Tuesday, November 15, 2011

i'll take manhattans

The Manhattan is my favorite cocktail, especially in cold weather.  It is a bracing drink, spicy but smooth, and easy to drink if made properly.  It--along with its Scotch brother, the Rob Roy--is my go to wintertime cocktail.  I'm going to show you how to make one.  Now, before any cocktail purists get all upset with me, this is not the definitive Manhattan or anything.  It's just how I like a Manhattan.

What you need:
*Whiskey.  Rye is the preferred, traditional brown liquor, but if all you have is bourbon (like my Old Weller Antique), it will do.
*Sweet vermouth.  Now this is important.  I use Carpano Antica, which is a bit pricey, but completely worth it.  It is spicy, rich, and sweet, and quite drinkable on its own.  I tried using grocery store sweet vermouths like Martini & Rossi, but they lent my Manhattans a funky flavor.  I've heard good things about Punt e Mes and Vya sweet vermouths, but they--like Carpano Antica--are a bit harder to find.  I think the search is worth it, though.
*Bitters.  Angostura are traditional, but ever since having a deliciously orange-y Manhattan at New York's Von, I use Fee Brothers Orange Bitters.
*Dry vermouth.  Actually, this is an alternate ingredient.  Manhattans only have sweet vermouth in them, but I prefer a Perfect Manhattan, which uses half sweet and half dry vermouth.
*A cocktail shaker or pitcher for mixing 
*A jigger or something to measures 2 ounces and 1 ounce of liquid  

Put a few cubes of ice in your shaker/pitcher.  (I have a metal shaker with a strainer I sometimes use, but I also like using my Blendo pitcher, especially if I'm making more than one drink.)  Pour in 2 ounces of whiskey.

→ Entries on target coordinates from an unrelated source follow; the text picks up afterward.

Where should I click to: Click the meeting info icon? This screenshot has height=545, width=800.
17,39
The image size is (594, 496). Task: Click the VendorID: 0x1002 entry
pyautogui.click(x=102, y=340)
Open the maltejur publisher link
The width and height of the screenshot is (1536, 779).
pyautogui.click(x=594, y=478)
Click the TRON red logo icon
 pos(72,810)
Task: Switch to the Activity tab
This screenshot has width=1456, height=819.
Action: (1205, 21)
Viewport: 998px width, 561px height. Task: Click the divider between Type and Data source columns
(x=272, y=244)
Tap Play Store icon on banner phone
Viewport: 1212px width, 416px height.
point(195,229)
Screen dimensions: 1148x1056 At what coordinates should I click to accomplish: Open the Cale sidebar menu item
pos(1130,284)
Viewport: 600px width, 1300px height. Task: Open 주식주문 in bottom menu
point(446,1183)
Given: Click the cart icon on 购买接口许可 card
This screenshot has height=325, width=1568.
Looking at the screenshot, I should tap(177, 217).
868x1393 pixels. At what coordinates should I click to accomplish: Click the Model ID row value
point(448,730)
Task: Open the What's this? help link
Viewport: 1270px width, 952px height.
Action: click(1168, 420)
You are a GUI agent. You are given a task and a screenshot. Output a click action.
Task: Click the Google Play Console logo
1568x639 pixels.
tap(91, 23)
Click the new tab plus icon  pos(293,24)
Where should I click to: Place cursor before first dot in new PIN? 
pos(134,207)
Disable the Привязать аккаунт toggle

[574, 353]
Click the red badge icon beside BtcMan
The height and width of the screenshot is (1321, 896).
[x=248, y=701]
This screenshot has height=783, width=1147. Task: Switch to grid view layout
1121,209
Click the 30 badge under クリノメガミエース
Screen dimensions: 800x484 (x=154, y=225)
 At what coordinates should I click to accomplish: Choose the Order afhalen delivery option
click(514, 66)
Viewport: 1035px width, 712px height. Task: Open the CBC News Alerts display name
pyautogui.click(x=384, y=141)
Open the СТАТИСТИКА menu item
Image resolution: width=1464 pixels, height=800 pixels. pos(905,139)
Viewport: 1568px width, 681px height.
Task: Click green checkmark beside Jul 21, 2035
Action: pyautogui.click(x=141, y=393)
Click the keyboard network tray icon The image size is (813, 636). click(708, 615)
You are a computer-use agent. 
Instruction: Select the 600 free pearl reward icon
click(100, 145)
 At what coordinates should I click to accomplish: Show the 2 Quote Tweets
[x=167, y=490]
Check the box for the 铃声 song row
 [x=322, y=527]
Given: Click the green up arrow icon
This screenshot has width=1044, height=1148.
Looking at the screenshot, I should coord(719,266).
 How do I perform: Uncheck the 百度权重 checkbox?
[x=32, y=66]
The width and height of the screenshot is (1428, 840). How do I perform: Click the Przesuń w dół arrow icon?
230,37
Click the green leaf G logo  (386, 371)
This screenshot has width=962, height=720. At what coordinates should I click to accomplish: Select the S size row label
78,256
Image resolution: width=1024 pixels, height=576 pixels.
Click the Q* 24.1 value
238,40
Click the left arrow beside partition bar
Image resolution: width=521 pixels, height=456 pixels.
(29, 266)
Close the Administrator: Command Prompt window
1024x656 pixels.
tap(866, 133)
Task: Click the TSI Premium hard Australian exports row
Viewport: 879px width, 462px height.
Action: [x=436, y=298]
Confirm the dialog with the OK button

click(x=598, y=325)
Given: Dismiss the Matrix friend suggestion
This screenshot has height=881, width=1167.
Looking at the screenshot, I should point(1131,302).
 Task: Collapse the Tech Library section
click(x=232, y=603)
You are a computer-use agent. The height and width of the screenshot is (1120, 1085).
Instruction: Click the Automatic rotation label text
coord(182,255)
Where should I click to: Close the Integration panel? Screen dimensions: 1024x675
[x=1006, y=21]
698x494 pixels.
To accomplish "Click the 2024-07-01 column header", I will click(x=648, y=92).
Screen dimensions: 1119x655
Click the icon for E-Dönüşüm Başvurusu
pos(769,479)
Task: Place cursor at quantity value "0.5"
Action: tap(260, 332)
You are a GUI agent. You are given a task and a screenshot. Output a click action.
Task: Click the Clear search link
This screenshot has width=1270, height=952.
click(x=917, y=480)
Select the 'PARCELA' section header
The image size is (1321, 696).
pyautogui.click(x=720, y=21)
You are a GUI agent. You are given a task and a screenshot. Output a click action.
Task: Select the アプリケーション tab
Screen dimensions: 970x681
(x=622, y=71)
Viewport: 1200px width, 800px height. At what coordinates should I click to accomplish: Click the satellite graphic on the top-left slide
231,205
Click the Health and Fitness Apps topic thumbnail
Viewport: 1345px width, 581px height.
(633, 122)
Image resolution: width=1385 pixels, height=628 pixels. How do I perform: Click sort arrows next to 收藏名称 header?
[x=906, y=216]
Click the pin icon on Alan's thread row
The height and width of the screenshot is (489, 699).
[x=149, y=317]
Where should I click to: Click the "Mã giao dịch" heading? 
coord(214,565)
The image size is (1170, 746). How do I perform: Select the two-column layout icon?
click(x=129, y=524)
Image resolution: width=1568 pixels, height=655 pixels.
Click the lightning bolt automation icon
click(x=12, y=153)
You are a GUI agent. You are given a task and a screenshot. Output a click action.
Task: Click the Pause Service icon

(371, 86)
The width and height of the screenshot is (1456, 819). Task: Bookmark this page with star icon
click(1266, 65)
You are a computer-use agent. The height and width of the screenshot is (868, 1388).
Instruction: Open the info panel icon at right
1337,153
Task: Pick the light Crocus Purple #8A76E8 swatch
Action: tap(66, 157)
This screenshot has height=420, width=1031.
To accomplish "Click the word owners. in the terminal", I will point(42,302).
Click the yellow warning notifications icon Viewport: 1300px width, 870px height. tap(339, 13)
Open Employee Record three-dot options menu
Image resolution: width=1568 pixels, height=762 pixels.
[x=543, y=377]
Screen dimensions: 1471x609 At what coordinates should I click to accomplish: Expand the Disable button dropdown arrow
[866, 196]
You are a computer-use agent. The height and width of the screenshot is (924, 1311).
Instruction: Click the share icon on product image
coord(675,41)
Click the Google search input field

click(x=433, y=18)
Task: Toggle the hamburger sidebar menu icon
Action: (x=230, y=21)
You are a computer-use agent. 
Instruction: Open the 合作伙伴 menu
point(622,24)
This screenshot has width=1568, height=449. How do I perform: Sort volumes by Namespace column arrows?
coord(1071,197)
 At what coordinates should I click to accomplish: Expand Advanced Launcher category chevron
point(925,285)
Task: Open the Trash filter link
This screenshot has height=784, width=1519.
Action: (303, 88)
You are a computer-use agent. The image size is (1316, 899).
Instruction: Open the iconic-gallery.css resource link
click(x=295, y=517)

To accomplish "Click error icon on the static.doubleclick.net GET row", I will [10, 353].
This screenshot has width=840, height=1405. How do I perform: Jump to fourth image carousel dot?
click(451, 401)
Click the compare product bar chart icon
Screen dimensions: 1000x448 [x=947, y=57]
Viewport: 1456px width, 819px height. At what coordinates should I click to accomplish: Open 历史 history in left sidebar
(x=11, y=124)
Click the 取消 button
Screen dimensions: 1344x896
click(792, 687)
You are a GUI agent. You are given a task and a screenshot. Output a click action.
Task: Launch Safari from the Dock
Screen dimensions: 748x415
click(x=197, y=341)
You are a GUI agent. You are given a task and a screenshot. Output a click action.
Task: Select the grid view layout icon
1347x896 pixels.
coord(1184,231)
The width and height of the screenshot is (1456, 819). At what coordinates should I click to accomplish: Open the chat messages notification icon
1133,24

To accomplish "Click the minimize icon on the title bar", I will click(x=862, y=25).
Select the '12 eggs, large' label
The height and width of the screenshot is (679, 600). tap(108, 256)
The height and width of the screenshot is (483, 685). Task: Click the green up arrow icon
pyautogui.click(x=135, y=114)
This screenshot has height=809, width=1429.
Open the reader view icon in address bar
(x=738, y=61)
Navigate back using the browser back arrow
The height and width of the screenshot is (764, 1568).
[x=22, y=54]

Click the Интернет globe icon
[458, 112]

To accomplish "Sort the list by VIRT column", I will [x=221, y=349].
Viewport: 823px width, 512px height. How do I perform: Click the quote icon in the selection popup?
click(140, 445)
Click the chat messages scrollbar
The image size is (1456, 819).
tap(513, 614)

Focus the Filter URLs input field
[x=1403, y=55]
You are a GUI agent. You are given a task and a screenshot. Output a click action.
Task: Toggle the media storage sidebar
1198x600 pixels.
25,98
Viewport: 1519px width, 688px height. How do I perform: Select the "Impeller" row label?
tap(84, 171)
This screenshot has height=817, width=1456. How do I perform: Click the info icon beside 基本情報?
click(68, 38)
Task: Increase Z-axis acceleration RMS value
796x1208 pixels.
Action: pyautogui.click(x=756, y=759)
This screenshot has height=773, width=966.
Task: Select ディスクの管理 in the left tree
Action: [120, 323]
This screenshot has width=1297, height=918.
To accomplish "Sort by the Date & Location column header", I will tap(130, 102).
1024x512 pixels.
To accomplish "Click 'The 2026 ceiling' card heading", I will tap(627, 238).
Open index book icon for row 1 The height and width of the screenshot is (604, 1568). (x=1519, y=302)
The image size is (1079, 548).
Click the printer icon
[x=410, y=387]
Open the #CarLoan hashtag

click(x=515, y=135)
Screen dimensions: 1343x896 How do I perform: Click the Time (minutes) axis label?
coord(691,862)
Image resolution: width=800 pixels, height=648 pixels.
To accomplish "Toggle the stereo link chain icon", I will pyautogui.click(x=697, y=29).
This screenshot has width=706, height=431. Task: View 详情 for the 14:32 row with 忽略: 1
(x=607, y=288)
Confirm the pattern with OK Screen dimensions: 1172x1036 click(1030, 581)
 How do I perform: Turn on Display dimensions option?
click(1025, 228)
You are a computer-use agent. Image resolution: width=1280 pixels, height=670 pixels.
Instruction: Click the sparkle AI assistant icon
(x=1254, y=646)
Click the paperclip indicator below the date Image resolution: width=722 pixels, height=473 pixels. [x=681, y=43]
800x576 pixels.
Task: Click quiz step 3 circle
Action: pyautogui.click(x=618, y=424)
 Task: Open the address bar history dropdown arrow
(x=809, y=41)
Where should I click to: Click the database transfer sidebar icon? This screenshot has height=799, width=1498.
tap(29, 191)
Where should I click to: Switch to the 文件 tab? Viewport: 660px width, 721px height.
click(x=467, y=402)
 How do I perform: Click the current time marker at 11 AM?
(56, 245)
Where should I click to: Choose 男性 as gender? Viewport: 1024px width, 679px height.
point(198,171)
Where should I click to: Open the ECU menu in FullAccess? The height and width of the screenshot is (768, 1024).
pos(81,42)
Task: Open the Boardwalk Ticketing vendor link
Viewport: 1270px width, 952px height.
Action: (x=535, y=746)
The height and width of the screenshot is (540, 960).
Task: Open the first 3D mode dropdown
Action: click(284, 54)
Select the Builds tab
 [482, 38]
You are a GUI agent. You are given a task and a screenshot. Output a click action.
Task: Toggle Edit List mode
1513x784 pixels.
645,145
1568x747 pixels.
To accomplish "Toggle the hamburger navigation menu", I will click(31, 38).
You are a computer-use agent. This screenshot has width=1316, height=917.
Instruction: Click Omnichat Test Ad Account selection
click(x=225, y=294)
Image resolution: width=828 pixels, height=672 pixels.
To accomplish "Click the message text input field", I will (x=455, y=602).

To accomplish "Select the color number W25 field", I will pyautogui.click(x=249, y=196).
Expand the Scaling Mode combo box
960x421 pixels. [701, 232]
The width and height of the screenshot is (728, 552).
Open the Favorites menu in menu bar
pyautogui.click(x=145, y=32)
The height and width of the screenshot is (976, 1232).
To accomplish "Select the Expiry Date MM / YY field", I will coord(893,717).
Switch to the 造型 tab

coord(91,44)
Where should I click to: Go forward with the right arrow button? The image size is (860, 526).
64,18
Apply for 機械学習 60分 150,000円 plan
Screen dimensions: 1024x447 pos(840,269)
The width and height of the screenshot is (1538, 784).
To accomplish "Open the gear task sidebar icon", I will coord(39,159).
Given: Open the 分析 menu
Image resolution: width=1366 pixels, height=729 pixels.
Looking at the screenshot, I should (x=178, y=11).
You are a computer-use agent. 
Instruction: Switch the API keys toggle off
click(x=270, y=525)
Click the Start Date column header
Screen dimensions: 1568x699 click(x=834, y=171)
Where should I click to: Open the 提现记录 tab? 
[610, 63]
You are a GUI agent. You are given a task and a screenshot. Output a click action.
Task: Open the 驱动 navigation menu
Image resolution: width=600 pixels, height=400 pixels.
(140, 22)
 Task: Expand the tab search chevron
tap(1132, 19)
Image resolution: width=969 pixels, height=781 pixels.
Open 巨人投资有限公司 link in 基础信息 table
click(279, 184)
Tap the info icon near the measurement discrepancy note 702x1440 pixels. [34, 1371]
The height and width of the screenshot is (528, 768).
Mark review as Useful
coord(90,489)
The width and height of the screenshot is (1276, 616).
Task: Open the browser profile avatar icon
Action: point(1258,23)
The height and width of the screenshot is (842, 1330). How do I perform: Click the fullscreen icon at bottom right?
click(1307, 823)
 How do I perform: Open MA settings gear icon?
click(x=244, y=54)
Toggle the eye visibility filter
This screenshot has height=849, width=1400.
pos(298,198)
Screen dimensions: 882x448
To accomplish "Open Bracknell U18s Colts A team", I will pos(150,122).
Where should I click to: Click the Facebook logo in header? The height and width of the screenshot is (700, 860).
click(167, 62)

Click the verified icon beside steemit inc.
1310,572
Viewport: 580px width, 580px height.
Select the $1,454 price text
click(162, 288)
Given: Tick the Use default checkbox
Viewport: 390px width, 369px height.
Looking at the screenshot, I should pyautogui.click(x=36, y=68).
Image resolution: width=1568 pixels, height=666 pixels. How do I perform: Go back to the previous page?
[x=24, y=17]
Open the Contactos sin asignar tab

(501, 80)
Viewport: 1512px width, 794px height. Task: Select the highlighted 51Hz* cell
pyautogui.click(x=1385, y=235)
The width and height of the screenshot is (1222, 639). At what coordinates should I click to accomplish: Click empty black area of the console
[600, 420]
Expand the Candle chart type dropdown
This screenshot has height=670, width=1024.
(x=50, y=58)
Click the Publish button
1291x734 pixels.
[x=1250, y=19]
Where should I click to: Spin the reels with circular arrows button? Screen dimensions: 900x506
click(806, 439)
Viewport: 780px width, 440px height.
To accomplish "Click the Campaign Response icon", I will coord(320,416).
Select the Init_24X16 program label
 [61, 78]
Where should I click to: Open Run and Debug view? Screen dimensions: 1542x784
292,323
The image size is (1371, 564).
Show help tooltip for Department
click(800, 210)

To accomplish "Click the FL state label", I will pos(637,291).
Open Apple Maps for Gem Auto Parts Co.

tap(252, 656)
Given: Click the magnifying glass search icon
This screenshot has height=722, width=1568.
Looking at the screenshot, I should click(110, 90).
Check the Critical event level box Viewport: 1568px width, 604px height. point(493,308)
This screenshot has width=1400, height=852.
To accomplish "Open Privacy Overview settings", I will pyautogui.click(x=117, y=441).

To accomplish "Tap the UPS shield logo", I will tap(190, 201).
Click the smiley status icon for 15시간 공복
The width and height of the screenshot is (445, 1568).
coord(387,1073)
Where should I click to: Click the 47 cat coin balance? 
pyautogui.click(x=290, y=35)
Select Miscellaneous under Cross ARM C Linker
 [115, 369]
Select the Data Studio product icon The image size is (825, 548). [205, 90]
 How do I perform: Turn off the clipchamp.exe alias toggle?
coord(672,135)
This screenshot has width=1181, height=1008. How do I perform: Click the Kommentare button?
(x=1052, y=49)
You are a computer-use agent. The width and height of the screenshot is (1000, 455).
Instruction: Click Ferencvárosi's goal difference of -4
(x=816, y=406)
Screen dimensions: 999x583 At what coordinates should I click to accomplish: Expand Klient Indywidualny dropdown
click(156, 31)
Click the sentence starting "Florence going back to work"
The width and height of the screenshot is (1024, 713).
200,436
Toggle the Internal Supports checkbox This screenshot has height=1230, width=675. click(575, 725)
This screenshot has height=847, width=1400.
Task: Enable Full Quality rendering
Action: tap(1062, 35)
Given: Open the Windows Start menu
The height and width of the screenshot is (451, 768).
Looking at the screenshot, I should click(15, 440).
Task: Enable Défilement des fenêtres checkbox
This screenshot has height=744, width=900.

If you're making a regular Manhattan, you'll now add 1 ounce of sweet vermouth.  If you're making my preference, the Perfect Manhattan, you'll add 1/2 ounce sweet vermouth and 1/2 ounce dry vermouth.  Shake in 2-3 drops of bitters.

Stir.  Vigorously.  For a full minute at least.  You could shake, but I prefer stirring.  It's purely cosmetic, in my opinion.  I don't think it makes any difference in taste, but stirring makes a clearer, less cloudy drink. 

You can serve it up (no ice) in a chilled glass (cocktail or martini glasses are often used), or on the rocks in a tumbler.  I prefer mine served up.  Manhattans are traditionally served with a Maraschino cherry as a garnish, but I prefer a twist of orange peel.  I didn't have an orange on hand though, so I made this one with no garnish.

Chin chin!  Cheers!  Sláinte!



  1. yum yum! never been a bit whiskey fan, but i may have to reconsider with this recipe! looks so yum!

  2. i always wanna try one, but i'm afraid i won't like it and will be wasting precious alcohol! hahaa!! you have inspired me to give it a shot tonight!


  3. I'm also not a huge whiskey fan, (it's sad I know) but Manhattans have a soft spot in my heart. Love the blendo glassware!

  4. I have to admit to not being a big whiskey fan either! :(
    Greg is though and I think he'd love to try out your mahattan recipe! :)

  5. Thanks for the tip, Karen! Looks yummy...

  6. I've had a Manhattan...once. Maybe it was the sweet vermouth that was the problem. I'll have to try a different brand. Of course, I've never tried it with Rye, either, because we always have Bourbon and Scotch in the house but never Rye. Do people still drink it?